Retail trade employment continued to trend up over the month (+22,000). Within the industry, job gains occurred in clothing and clothing accessories stores (+14,000) and in gasoline stations (+8,000). Over the year, employment in retail trade has risen by 317,000.
Mining employment was unchanged in September after declining by 220,000 from a peak in September 2014.
Employment in other major industries, including construction, manufacturing, wholesale trade, transportation and warehousing, information, financial activities, and government, changed little over the month. The average workweek for all employees on private nonfarm payrolls increased by 0.1 hour to 34.4 hours in September. In manufacturing, the workweek increased by 0.1 hour to 40.7 hours, while overtime was unchanged at 3.3 hours. The average workweek for production and nonsupervisory employees on private nonfarm payrolls was unchanged at 33.5 hours. (See tables B-2 and B-7.)

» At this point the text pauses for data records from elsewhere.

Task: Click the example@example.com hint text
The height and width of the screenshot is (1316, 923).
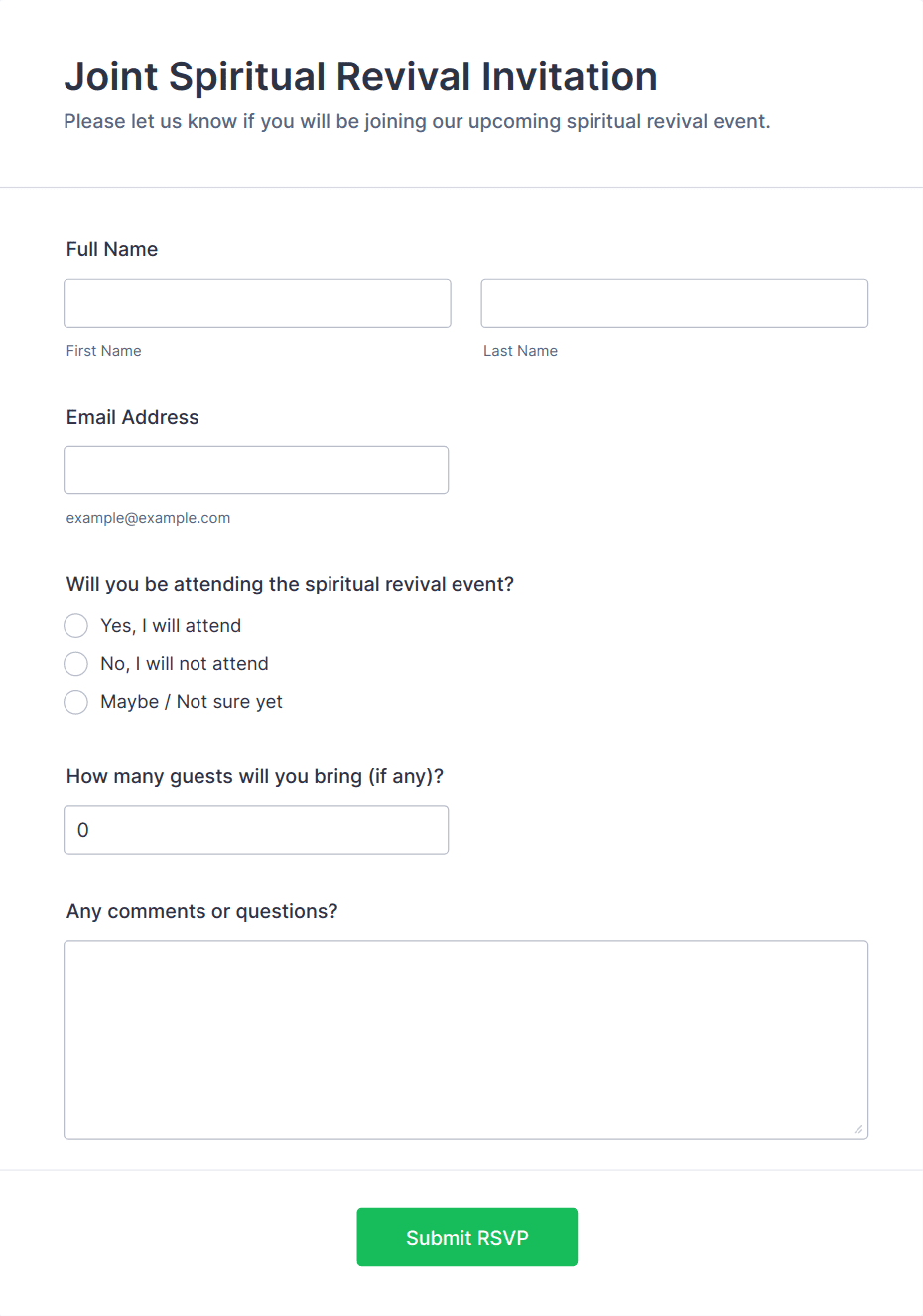Action: (x=149, y=518)
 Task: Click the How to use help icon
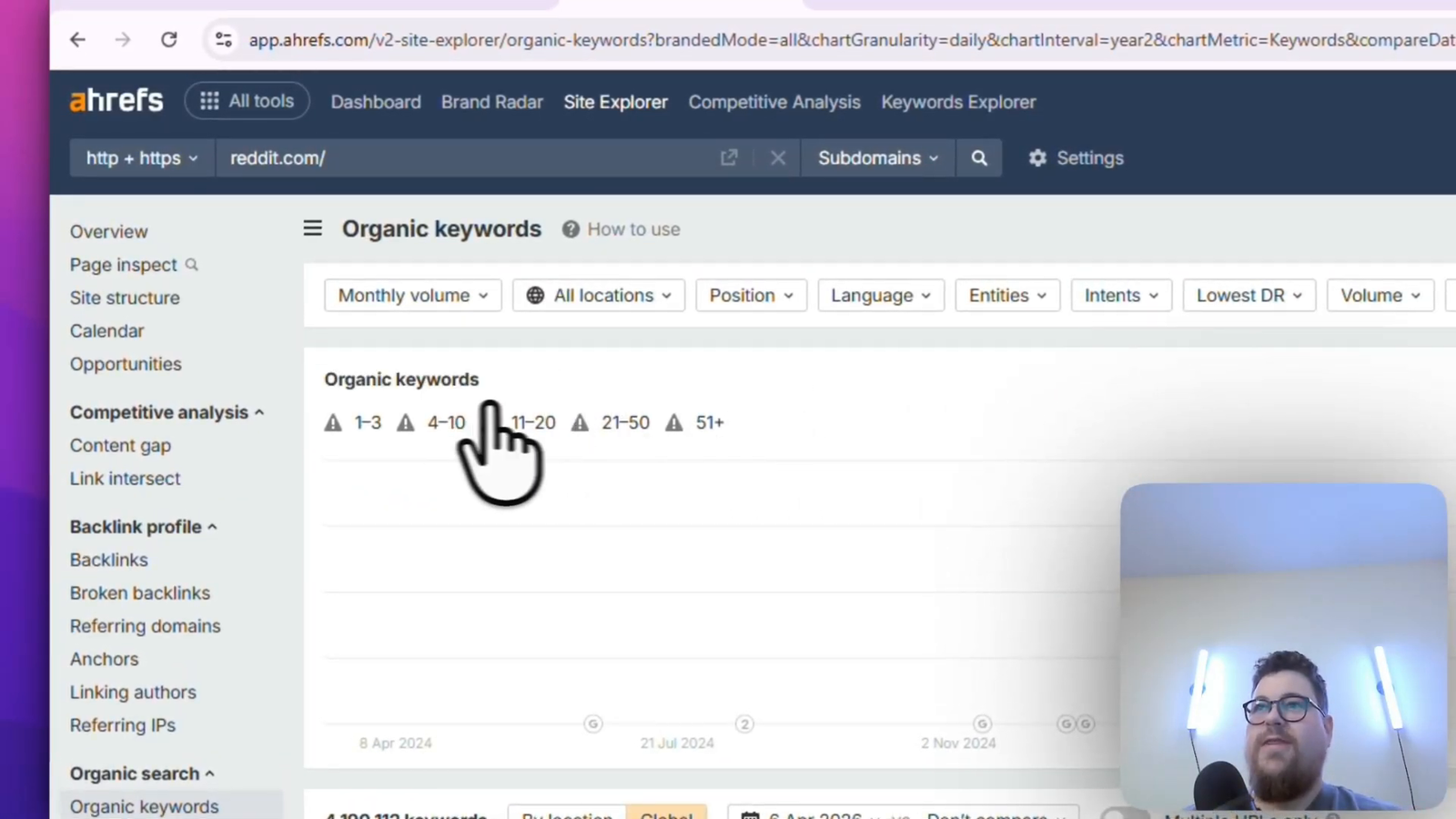[571, 228]
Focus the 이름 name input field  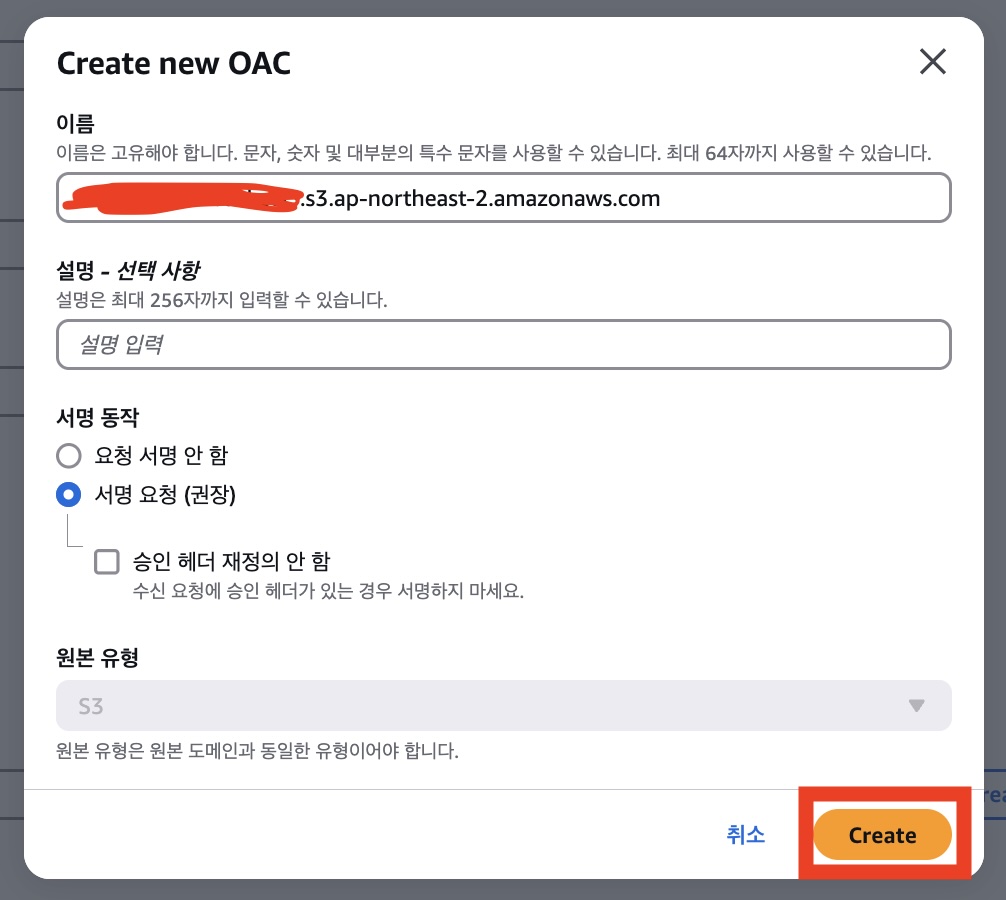(504, 198)
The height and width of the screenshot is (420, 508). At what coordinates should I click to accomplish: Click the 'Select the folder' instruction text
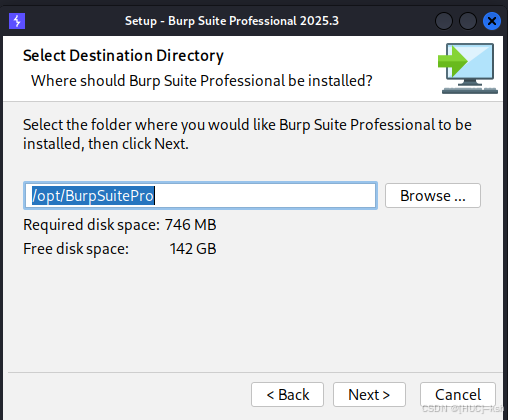(247, 134)
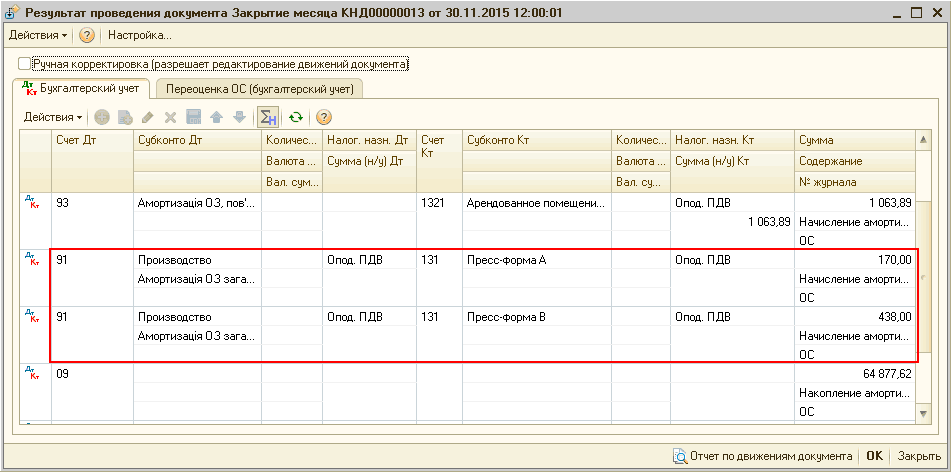Enable the Ручная корректировка checkbox
This screenshot has height=472, width=951.
click(x=25, y=64)
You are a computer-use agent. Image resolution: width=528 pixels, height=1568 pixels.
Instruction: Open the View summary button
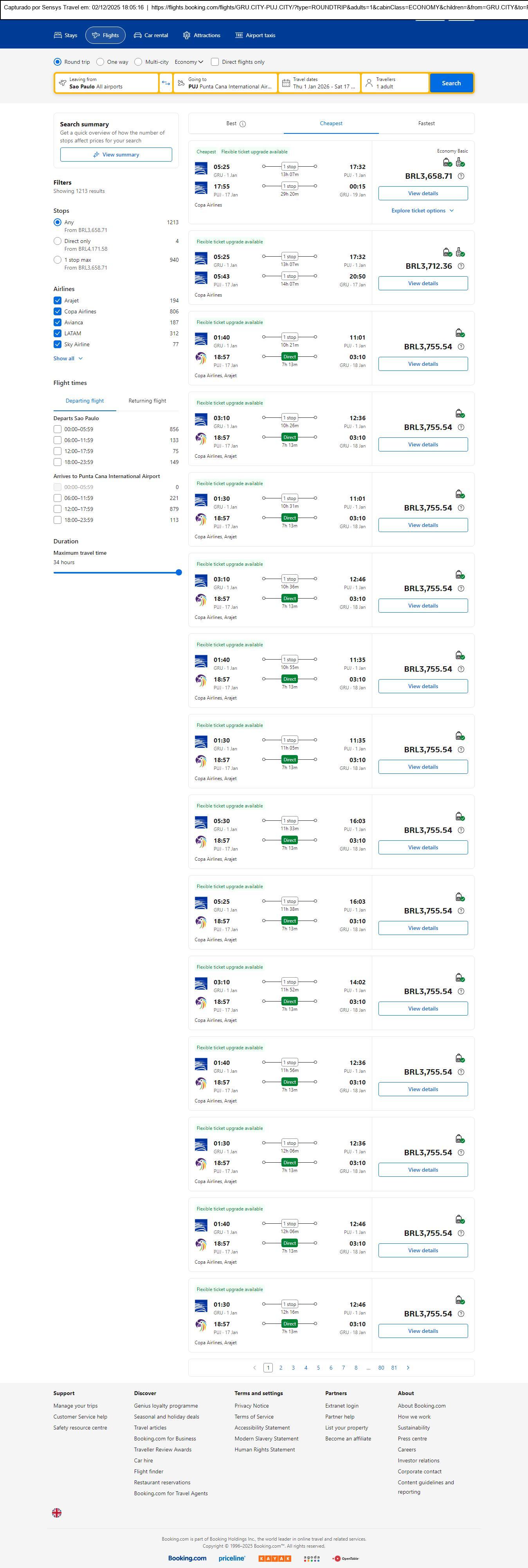click(116, 155)
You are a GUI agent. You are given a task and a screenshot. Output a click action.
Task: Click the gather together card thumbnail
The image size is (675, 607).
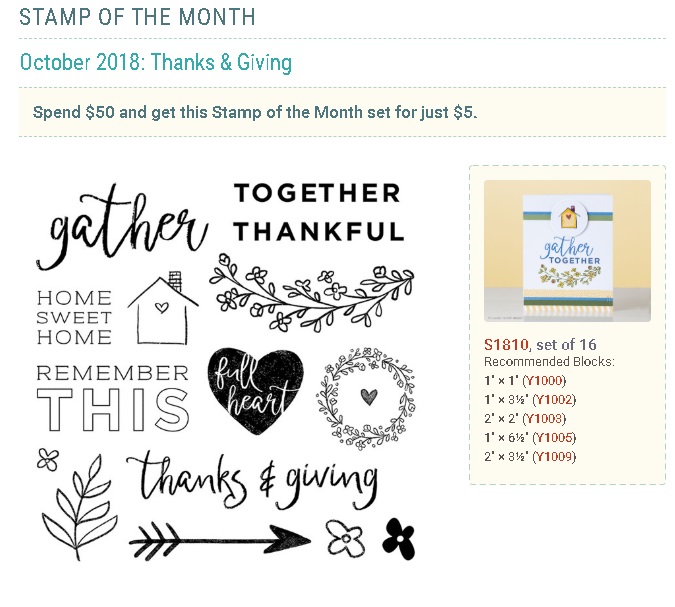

In September, average hourly earnings for all employees on private nonfarm payrolls rose by 6 cents to $25.79. Over the year, average hourly earnings have risen by 2.6 percent. Average hourly earnings of private-sector production and nonsupervisory employees increased by 5 cents to $21.68 in September. (See tables B-3 and B-8.)
The change in total nonfarm payroll employment for July was revised down from +275,000 to +252,000, and the change for August was revised up from +151,000 to +167,000. With these revisions, employment gains in July and August combined were 7,000 less than previously reported. Over the past 3 months, job gains have averaged 192,000 per month.